The science fiction genre of late has been filled with attempts that barely exceed our expectations. Luckily The Hunger Games, with its clever commentary on reality TV and the desensitization of violence, might just be the film we’ve been waiting for. Directed by Gary Ross, fans and new audiences can expect an intelligent blockbuster, that at times feels like an indie, despite its $100 million budget.
Based on the book series by Suzanne Collins, The Hunger Games is set in a post apocalyptic North America (known as Panem), that consists of twelve districts ruled over by a totalitarian government in the Capitol. Each year, in punishment for an attempted rebellion, kids between the ages of 12 and 18 are randomly selected from their district to participate in a televised reality show, in which they hunt one another, until only the victor remains. When Katniss Everdeen’s (Jennifer Lawrence) little sister is chosen, she volunteers in her place.

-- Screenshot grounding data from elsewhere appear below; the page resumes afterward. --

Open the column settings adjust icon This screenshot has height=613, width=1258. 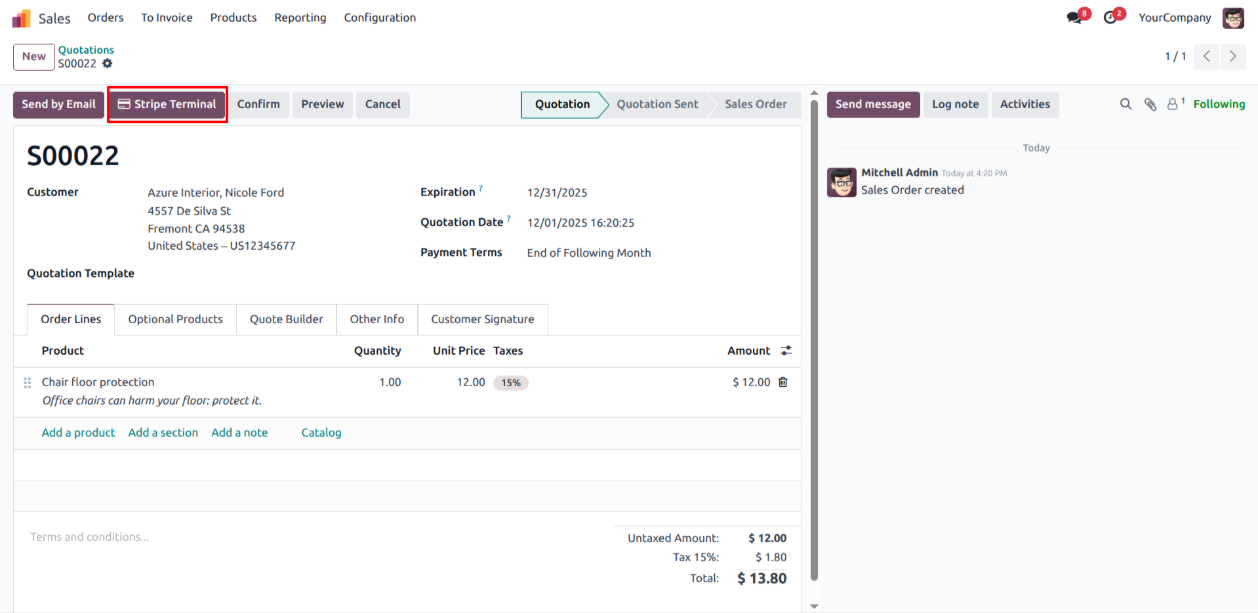click(786, 351)
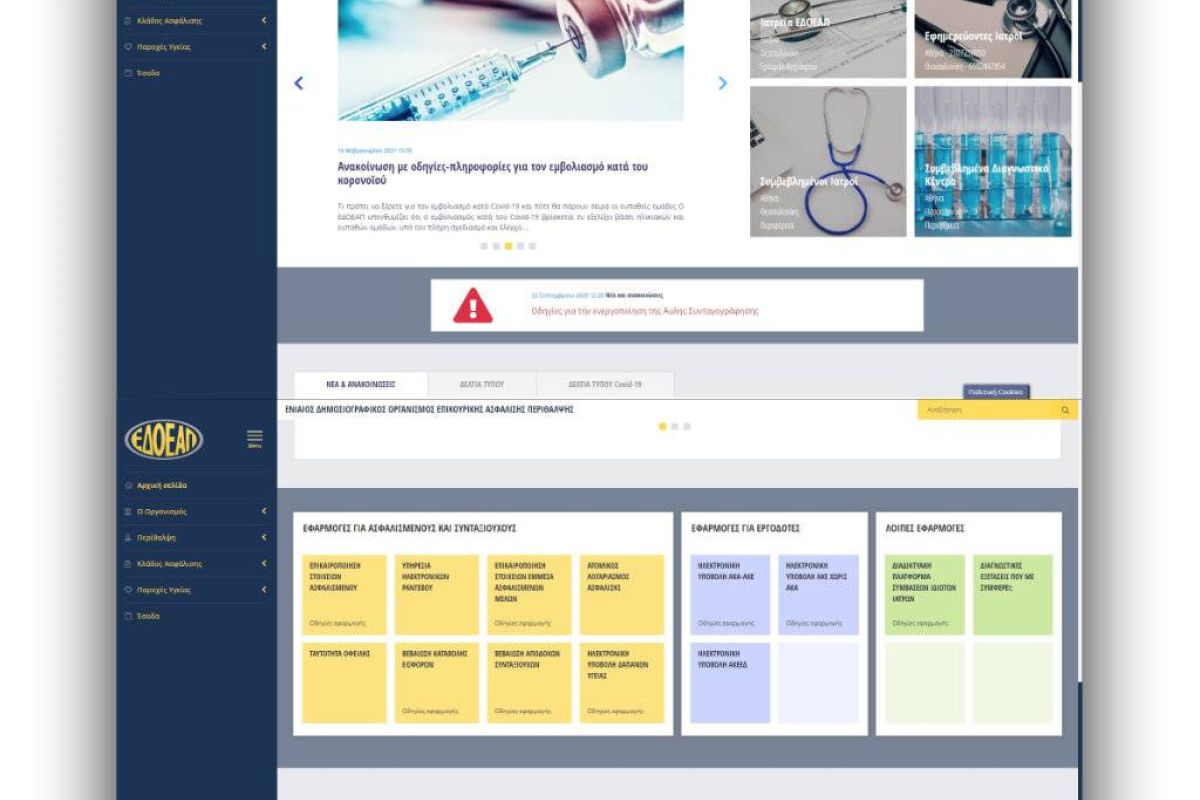The image size is (1200, 800).
Task: Switch to the ΔΕΛΤΙΑ ΤΥΠΟΥ Covid-19 tab
Action: (605, 384)
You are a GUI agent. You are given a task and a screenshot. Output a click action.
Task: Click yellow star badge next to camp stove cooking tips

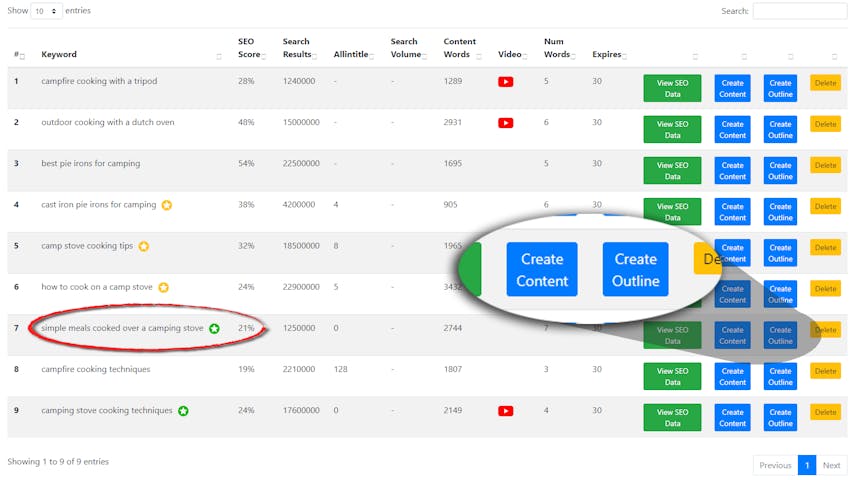(x=144, y=246)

Hyped and compared time and again (and stupidly so) to the Twilight Saga, anyone put off by these comparisons should think again. The only valid similarity between the two franchises is the size of their fanbase. The central theme of Twilight is romance – will Bella choose the brooding vampire or the short-fused werewolf? The Hunger Games by comparison, is a political science fiction drama, with romance thrown in as an additional spanner in the works, not as a central plot point.

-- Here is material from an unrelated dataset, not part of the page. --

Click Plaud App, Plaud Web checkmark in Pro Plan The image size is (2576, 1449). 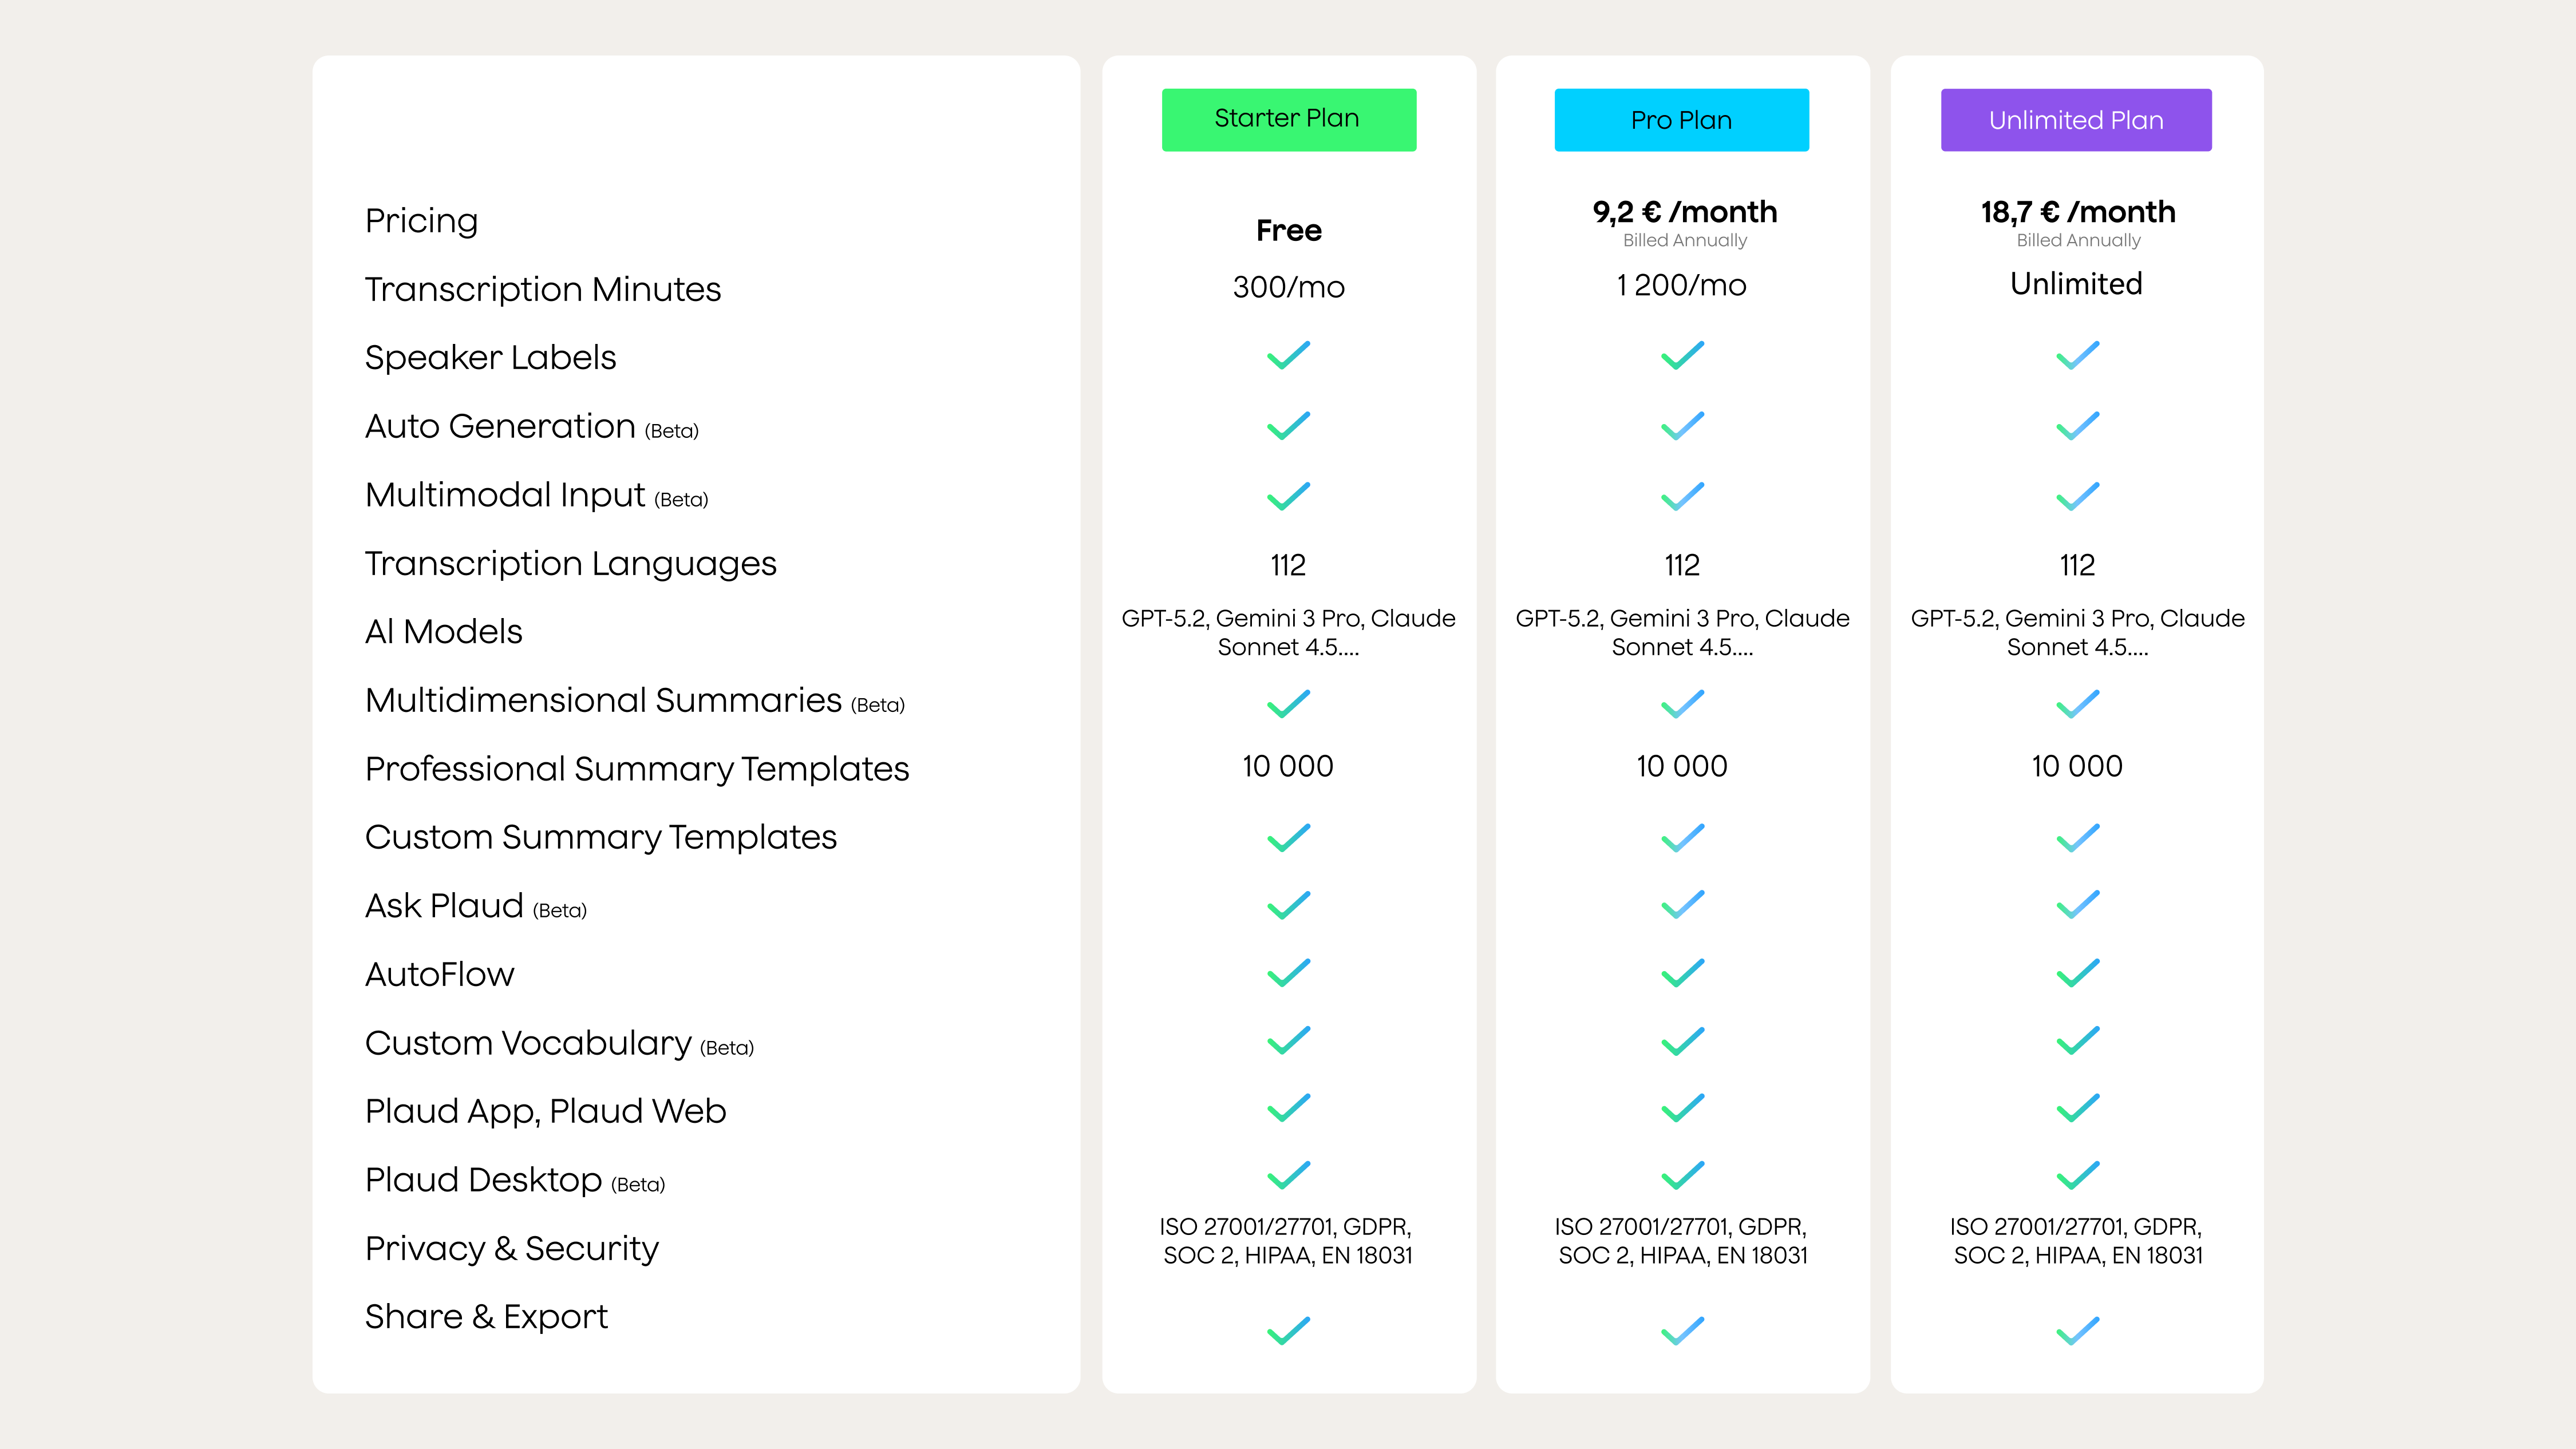click(1682, 1108)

As a fan of the books, there was always going to be a fair amount of trepidation going into the screening. After all, it’s not unusual for a film adaptation to completely miss the mark *cough* The Golden Compass*cough*. The last thing loyal Hunger Games lovers want is to feel short-changed.

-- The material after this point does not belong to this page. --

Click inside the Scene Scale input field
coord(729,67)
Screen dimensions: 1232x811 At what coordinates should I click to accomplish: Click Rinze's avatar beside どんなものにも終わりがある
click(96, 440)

Thankfully the film doesn’t disappoint. In fact, with the possible exception of the first Harry Potter movie, I have never seen a film that reflects its source material so faithfully. It has been a while since I read the book, but it was literally like Gary Ross had taken a snapshot of my imagination and blown it up for everyone to see.
A lot of the genius is in Lionsgate‘s marketing strategy. The trailer builds up the suspense, and stops just as the 24 participants enter the arena. With no images to form an initial opinion from, we’re are allowed to be surprised, scared, and disgusted by the events of the second half of the film, without feeling spoiled.
The Hunger Games is by no means a perfect film. The use of a steady camera in the opening twenty minutes makes you feel seasick after a while. That said we can appreciate Ross’s intention. He clearly wanted the audience to feel like we are watching a real reality show, closer to the horror as a twelve year old Primrose Everdeen is ‘reaped’ (taken) to participate in the games. Some slightly smoother transitions would have made the viewing a little more comfortable for those sat at the front of the theatre.
Once we are headed to the Capitol, this issue is quickly forgotten. We are transported with Katniss and fellow Tribute Peeta Mellark (Josh Hutcherson) into the polar-opposite world of the rich in preparation for the games. Kudos has to be given to the costume, make-up and art departments. Additionally, The Capitol is as ridiculous, formidable and ghastly as Collins described in the books.
The biggest triumph though is the quality of actors involved. Oscar-nominated lead, Jennifer Lawrence carries the weight of the film with ease, her portrayal of Katniss played with the perfect balance between her determined and unforgiving nature and her one weakness – compassion. Josh Hutcherson is also likable as a baker’s son forced into an arena, and Woody Harrelson brings some character to proceedings with drunk Haymitch. The biggest scene-stealer is by far, Stanley Tucci as Hunger Games host, Caesar Flickerman, with his blue hair, big teeth and even bigger personality. Donald Sutherland meanwhile gives us a deliciously cold President Snow, who sets things up nicely for the sequel, Catching Fire.
No doubt most of the hardcore fans have already seen the film, but for those who haven’t, don’t go in expecting it to be a complete play-by-play of the book. A manuscript and a film are two very different entities, and while most events play out exactly as written in the novel, there are details omitted. Enjoy it for what it is. A faithful adaptation that has been made with care and consideration of its loyal audience.
The Hunger Games is out on DVD and Blu-Ray now.